Besides their estates, Tamara and Katsiaryna have no shortage of spending money as they can be seen showing off their various brands of clothes, handbags and earrings worth tens to hundreds of thousands of dollars on social media. We can only guess where the money came from, but it is likely that they have been taken out of Varabei’s various companies.
Varabei’s oligarch, Swiss bank and security service connections
Maximilian Christoph von Habsburg-Lothringen, from whom Varabei bought the Power Chemical Trading company, is a well-known Austrian businessman and is the president of the Austrian-Russian Friendship Society (ORFG) and therefore has close connections with Russian business and government officials.
Founded in 2000 by Florian Stermann, according to one of BIC’s sources the ORFG is “very infamous” for having a wide arrange of connections with foreign intelligence services such as Russia’s GRU and has been the focus of Western intelligence services for some time. Also a part of the ORFG was Austrian businessman Jan Marsalek, a man with “mysterious” foreign intelligence connections in both Libya, Russia and Austria, according to a German investigative journalist.
Together, Stermann and Marsalek ran a German-based internet payment company called Wirecard. In 2020, when a huge hole worth a couple of billion dollars was revealed in the company, Marsalek disappeared. His last trip was in fact to Belarus from where he probably made his way straight over to Russia to seek protection with his Russian intelligence connections.
The former Russian oligarch Jacob Golodovsky today owns an Austrian investment company named Petrochemical Holding. However, 20 years ago he used to own Russia’s largest petrochemical holding Sibur but sold all of his Russian assents to Gazprom and relocated to Austria after having been released from prison in Russia. In an interview from 2005 with Russian newspaper Vedomosti, Golodovsky said that his relocation to Vienna was “not without the help” of his “Austria-based Belarusian business partners,” a possible reference to the Varbei family.

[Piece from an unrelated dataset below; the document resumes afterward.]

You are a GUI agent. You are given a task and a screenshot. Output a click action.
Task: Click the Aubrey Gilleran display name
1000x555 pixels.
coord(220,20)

Furthermore, Katsiaryna changed her last name to Smuschkovich when she married Ewgeni Smuschkovich in 2017. Ewgeni was then heading the Russian, Central and Eastern European arm of the Swiss investment bank Julius Baer. In 2022, Ewgeni was forced to resign from Julius Baer with the official reason being “to protect the bank”; however, BIC is certain that this resignation should be understood in the context of the sanctions against Ewgeni’s father-in-law Mikalai Varabei and his connections to the Ukrainian oligarch and politician Viktor Medvedchuk.
This investigation by BIC and Dossier further highlights the intimate financial but also security service connections between Russia, Western countries and the people in “Lukashenko’s wallet” such as the Varabei family.